§ Material de entrada:
__________
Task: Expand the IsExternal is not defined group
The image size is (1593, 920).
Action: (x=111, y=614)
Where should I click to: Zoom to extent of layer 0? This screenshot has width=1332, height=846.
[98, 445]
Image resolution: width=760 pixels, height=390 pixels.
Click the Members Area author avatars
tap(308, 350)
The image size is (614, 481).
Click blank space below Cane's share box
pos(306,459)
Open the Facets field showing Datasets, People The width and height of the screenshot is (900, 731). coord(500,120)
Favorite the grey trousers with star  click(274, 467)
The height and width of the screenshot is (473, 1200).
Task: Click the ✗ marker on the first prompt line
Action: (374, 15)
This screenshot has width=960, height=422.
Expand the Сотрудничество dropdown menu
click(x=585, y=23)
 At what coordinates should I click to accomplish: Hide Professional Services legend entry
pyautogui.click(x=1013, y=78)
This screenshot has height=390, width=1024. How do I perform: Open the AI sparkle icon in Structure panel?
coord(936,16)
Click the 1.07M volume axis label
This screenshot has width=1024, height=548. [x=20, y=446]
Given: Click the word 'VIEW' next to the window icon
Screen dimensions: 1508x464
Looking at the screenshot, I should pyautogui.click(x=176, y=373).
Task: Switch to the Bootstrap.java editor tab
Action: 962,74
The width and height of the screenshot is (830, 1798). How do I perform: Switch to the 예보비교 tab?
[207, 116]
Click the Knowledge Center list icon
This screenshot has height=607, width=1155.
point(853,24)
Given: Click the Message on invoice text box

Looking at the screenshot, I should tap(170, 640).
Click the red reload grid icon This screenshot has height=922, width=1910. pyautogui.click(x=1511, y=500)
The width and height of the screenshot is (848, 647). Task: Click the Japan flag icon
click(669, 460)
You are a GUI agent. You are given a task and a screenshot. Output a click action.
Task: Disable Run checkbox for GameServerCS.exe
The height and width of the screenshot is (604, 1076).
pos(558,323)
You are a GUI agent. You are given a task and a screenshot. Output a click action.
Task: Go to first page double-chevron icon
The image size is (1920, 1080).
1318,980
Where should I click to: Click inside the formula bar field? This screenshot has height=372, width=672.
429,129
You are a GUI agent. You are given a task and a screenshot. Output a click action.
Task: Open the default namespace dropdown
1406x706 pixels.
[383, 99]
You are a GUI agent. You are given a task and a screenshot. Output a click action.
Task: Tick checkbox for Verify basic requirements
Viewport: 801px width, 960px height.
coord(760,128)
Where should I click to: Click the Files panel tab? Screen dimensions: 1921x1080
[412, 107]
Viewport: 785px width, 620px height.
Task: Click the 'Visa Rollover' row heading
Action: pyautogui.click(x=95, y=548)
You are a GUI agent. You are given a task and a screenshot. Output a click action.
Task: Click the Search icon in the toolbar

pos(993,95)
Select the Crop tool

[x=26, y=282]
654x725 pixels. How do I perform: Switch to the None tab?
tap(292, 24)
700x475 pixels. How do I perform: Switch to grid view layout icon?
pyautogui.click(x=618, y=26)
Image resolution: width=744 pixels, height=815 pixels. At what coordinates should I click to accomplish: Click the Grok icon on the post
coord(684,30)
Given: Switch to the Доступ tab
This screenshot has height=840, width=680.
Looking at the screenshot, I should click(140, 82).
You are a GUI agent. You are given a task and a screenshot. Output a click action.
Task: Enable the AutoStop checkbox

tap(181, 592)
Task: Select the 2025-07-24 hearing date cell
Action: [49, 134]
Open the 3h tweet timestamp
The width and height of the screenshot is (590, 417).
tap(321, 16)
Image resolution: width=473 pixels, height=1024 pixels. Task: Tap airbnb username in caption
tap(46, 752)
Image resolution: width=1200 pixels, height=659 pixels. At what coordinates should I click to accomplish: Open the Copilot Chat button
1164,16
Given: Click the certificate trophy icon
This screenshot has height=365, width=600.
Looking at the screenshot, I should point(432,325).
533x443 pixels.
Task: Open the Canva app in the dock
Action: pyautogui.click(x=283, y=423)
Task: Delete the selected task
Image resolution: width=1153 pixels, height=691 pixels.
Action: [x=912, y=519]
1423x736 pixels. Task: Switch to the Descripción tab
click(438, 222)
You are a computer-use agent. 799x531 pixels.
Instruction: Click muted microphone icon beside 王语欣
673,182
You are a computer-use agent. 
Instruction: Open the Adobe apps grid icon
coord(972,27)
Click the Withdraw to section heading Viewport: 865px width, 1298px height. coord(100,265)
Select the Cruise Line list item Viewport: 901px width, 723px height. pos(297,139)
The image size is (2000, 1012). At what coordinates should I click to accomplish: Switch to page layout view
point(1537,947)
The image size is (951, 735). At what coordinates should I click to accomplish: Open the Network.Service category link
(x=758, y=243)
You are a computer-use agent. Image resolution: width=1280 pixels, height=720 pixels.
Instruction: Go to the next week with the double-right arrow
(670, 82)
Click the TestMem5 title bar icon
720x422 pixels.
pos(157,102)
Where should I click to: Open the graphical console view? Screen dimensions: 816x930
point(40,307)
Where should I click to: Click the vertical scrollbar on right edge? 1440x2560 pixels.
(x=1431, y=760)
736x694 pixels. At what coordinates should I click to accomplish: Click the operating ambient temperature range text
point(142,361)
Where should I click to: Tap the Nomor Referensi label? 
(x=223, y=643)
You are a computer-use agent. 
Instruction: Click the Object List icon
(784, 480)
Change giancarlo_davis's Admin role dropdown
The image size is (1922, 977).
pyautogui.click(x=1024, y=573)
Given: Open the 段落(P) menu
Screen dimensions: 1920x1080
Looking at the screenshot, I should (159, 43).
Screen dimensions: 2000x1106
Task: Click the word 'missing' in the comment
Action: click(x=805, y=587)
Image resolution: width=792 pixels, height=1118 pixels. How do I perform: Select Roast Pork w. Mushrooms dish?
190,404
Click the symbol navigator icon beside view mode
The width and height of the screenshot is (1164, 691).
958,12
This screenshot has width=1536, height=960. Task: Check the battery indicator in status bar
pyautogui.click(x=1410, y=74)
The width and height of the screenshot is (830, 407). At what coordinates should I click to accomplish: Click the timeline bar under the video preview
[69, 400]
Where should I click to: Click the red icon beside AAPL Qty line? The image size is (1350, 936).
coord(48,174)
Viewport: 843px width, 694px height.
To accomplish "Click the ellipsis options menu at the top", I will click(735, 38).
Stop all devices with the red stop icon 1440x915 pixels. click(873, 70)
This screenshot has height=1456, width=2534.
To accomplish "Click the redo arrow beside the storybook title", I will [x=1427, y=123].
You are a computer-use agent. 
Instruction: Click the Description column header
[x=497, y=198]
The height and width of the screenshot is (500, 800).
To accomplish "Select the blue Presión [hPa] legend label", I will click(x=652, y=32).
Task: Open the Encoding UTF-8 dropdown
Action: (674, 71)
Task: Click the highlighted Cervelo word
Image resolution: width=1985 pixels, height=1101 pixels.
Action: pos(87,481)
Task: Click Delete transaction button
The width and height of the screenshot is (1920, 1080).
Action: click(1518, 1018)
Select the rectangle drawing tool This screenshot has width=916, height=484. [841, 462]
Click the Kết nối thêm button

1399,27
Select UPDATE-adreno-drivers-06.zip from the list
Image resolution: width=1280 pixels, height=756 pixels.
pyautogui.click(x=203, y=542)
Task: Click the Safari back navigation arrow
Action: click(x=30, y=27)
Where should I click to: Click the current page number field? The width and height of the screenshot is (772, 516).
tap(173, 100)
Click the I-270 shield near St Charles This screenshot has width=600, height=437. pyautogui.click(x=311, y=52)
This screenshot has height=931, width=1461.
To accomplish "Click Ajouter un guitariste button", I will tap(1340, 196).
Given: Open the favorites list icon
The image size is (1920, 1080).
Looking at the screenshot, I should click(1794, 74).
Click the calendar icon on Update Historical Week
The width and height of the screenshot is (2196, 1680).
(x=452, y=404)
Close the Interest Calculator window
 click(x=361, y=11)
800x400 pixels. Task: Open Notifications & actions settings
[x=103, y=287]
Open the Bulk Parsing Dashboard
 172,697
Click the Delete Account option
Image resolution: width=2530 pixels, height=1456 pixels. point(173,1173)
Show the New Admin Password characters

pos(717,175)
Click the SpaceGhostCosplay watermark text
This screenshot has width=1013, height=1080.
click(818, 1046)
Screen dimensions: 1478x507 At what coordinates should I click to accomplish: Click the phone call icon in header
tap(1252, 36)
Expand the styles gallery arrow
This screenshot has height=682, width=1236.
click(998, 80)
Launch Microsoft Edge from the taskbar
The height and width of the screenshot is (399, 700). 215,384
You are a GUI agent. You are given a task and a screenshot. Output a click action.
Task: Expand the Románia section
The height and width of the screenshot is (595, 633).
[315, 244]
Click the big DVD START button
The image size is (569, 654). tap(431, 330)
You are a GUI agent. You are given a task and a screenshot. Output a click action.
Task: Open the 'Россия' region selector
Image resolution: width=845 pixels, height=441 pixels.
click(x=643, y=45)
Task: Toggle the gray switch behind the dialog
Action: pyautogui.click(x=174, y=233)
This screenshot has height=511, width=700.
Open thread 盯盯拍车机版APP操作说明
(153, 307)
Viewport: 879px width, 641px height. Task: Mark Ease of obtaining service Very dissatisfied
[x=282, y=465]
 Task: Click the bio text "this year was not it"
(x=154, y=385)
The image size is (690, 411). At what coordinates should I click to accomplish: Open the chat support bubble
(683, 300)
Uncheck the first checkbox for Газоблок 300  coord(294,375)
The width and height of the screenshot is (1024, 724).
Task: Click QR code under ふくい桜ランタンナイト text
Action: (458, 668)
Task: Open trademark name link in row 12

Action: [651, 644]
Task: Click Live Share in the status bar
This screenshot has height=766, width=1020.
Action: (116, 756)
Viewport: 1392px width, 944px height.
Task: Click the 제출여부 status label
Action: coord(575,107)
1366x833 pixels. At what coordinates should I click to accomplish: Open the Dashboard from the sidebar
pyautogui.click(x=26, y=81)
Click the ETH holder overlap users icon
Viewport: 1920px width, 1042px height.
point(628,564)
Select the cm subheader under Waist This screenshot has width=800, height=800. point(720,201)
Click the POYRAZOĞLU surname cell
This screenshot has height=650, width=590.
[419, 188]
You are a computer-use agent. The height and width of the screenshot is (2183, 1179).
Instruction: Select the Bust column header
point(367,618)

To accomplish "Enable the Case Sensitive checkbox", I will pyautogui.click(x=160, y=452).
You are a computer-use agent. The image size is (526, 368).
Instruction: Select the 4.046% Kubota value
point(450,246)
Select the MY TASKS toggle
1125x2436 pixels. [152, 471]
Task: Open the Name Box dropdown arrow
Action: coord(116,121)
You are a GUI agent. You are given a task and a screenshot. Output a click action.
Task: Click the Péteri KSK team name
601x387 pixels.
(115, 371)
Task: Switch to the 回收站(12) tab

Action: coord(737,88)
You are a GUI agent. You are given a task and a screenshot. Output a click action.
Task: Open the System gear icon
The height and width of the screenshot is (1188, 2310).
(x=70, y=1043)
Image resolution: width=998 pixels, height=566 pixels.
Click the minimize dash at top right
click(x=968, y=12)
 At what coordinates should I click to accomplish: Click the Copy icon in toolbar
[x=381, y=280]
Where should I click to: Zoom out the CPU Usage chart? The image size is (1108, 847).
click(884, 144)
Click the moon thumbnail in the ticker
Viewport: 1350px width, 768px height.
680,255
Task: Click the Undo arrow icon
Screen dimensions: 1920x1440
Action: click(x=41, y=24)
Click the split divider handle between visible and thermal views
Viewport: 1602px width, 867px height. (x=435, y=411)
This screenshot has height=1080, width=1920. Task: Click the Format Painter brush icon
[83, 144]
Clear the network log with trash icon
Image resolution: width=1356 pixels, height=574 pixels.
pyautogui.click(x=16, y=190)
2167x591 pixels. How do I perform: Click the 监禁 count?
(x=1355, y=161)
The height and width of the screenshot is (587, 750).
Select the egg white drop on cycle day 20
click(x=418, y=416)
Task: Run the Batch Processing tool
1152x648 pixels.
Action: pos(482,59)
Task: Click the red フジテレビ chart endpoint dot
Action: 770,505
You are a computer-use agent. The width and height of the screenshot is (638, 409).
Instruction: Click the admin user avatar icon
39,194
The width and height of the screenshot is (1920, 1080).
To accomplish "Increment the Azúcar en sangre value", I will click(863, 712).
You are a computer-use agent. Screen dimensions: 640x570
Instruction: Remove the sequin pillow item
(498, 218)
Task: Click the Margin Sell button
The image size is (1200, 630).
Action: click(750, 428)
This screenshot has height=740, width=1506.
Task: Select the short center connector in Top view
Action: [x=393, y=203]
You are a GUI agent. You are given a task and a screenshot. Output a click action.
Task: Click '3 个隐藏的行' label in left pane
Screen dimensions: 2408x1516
__________
Duplica sin ningún cambio el tramo del listado que va desde la línea que contiene "Where should I click to: Click the current" hasta la que contiene "will tap(1340, 196).", ambas incluidas. No añadas ninguna otra línea.

Where should I click to: Click the current page number field? The width and height of the screenshot is (772, 516).
tap(173, 100)
Click the I-270 shield near St Charles This screenshot has width=600, height=437. pyautogui.click(x=311, y=52)
This screenshot has height=931, width=1461.
To accomplish "Click Ajouter un guitariste button", I will tap(1340, 196).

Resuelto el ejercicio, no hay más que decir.